Natural speech processing seems to work comparatively well for English but not so well for German, hence the German lady's strange speech pattern. (Or they just wanted to make extra sure that there were no recognition errors showing up in the English translation.) The English->German translation itself seems to be as accurate or inaccurate as Bing Translate. Some sentences are almost spot on, others are a complete mess. Generally, it's the same quality you get from any current translation engine. You just can't tell from the German->English translation, since they used extremely unnatural German phrasing to give good English results.

All in all: Nice idea, but Google could probably put together something almost identical in a very short time. They already have all the parts they need, they just need to pipe output from one to the other. Apple isn't quite there, though – AFAIK they don't have a suitable translation engine. (Next on Tim Cook's shopping list, maybe?)
 

Sethp

macrumors member
Apr 3, 2010
70
6
Looks impressive, my german skills are quite limited so I only noticed one flaw and its not a huge one. It translated "great trip" to "große reise" which means huge or large trip, which great also means but not in this context.

When entering the sentence "That's nice i hope you have a great trip" in to google translate google does the same misstake.

but when entering "That's nice i hope you have a great trip, its been nice talking to you" Google gets it right by writing "... ich hoffe, dass Sie eine toll Reise..."
 

Manderby

macrumors 6502a
Nov 23, 2006
500
92
This is the signal processing departement trying to rescue itself from the inevitable coming out of the truth: They can't break the 95%-Barrier.

Neural networks :p *chuckles*
 

roadbloc

macrumors G3
Aug 24, 2009
8,784
215
UK
That does look pretty cool. Keep up the great work Microsoft.

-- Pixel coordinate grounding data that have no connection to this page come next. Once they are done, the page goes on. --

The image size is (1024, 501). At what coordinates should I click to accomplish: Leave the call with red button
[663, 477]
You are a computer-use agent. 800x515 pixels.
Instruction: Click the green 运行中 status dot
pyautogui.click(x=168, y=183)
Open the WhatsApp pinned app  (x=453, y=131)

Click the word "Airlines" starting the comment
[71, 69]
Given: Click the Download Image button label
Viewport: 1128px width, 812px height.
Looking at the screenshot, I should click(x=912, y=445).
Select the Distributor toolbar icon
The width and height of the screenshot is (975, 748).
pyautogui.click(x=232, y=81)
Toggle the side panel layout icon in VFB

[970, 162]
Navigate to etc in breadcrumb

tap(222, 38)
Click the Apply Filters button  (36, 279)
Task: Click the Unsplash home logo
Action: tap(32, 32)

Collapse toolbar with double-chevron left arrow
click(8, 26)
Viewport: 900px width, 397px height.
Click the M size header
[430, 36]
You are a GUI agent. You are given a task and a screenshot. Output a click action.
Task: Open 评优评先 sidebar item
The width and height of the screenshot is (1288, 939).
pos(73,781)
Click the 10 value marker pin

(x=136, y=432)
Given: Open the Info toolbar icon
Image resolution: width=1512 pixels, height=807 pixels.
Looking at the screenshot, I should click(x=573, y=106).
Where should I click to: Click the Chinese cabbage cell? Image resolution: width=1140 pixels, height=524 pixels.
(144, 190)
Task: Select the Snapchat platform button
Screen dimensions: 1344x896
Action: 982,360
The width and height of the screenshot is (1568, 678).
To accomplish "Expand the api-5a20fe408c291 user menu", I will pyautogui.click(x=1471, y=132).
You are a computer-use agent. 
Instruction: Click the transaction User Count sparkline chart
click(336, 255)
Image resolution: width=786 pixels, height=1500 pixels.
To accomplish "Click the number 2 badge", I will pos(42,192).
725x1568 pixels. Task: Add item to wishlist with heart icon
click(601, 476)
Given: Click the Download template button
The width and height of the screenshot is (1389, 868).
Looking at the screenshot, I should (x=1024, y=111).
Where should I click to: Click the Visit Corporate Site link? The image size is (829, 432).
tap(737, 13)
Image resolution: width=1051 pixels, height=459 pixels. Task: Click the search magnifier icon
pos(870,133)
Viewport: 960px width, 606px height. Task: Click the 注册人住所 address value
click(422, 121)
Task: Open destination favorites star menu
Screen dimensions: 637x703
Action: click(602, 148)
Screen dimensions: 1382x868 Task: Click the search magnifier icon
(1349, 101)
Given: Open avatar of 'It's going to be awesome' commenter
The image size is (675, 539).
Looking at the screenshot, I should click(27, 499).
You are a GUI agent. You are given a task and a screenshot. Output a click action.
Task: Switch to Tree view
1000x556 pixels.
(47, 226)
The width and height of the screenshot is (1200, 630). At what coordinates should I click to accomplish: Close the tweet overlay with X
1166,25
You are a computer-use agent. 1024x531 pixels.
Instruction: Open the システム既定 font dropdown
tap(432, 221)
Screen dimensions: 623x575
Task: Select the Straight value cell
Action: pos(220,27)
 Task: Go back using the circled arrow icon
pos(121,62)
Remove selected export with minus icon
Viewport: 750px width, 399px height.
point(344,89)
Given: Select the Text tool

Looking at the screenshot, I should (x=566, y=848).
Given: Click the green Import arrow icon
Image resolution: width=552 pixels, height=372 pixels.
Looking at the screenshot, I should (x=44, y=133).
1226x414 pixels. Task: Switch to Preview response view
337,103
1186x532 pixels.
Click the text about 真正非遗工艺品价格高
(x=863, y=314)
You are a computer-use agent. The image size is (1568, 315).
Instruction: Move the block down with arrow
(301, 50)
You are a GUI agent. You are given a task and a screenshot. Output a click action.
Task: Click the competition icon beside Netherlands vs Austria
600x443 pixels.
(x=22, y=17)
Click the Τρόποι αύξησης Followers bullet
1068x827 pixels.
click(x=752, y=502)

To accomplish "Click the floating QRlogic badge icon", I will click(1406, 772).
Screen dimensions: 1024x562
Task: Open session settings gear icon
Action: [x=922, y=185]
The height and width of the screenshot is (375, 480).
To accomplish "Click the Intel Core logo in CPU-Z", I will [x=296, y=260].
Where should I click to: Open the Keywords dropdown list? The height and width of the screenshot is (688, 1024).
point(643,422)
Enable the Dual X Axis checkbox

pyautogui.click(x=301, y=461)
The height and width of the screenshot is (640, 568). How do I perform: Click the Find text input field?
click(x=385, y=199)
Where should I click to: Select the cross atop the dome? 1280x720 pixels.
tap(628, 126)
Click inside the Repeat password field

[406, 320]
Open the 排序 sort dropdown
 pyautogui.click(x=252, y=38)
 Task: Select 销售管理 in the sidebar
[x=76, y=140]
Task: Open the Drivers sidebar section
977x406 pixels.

You've been giving Apple a run for their money in areas you'd think Apple would excel.
 

Steve121178

macrumors 603
Apr 13, 2010
6,400
6,951
Bedfordshire, UK
That does look pretty cool. Keep up the great work Microsoft. You've been giving Apple a run for their money in areas you'd think Apple would excel.

You will need to remind me what applications Apple have released in recent times that were worth bothering with.

Excluding operating systems, I genuinely can't think of any must-have software developed by Apple in recent times. They have released a few handy apps for iOS but that's about it.